May the Noise be with you: Adversarial Training without Adversarial Examples
This work addresses adversarial robustness for machine learning models, offering a novel alternative to adversarial training that avoids generating adversarial examples, though it is incremental in its approach.
The paper tackles the problem of adversarial robustness by proposing a method to train models without adversarial examples, using inherent stochasticity with Gaussian noise in neural network layers, achieving empirically similar robustness to adversarial training.
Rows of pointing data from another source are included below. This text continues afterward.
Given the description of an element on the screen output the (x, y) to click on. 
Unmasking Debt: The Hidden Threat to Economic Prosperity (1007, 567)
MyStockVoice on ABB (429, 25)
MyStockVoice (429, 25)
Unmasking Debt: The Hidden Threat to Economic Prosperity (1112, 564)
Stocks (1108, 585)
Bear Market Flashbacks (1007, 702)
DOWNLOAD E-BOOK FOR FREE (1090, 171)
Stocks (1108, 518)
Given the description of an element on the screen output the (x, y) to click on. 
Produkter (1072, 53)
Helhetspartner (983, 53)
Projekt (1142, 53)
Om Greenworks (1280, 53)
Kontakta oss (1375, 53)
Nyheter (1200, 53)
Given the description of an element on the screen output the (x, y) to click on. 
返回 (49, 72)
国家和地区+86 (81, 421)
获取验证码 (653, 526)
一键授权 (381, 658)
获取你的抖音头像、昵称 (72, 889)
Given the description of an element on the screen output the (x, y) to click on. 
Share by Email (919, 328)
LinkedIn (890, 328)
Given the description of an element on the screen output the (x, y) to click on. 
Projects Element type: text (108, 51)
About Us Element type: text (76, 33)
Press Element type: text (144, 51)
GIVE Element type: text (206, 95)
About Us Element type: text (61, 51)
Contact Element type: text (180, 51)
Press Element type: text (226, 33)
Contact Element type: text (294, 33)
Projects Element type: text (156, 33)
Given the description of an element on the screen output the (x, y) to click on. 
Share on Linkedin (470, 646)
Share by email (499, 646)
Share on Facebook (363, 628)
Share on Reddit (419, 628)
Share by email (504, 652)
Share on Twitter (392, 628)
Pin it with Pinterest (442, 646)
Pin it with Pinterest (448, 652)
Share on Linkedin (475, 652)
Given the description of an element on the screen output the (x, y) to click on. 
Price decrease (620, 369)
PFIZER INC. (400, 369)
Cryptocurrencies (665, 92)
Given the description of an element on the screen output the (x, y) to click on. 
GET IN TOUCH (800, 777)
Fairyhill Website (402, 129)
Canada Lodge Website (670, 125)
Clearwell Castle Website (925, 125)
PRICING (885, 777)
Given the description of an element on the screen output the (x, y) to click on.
In this paper, we investigate the following question: Can we obtain adversarially-trained models without training on adversarial examples? Our intuition is that training a model with inherent stochasticity, i.e., optimizing the parameters by minimizing a stochastic loss function, yields a robust expectation function that is non-stochastic. In contrast to related methods that introduce noise at the input level, our proposed approach incorporates inherent stochasticity by embedding Gaussian noise within the layers of the NN model at training time. We model the propagation of noise through the layers, introducing a closed-form stochastic loss function that encapsulates a noise variance parameter. Additionally, we contribute a formalized noise-aware gradient, enabling the optimization of model parameters while accounting for stochasticity. Our experimental results confirm that the expectation model of a stochastic architecture trained on benign distribution is adversarially robust. Interestingly, we find that the impact of the applied Gaussian noise's standard deviation on both robustness and baseline accuracy closely mirrors the impact of the noise magnitude employed in adversarial training. Our work contributes adversarially trained networks using a completely different approach, with empirically similar robustness to adversarial training.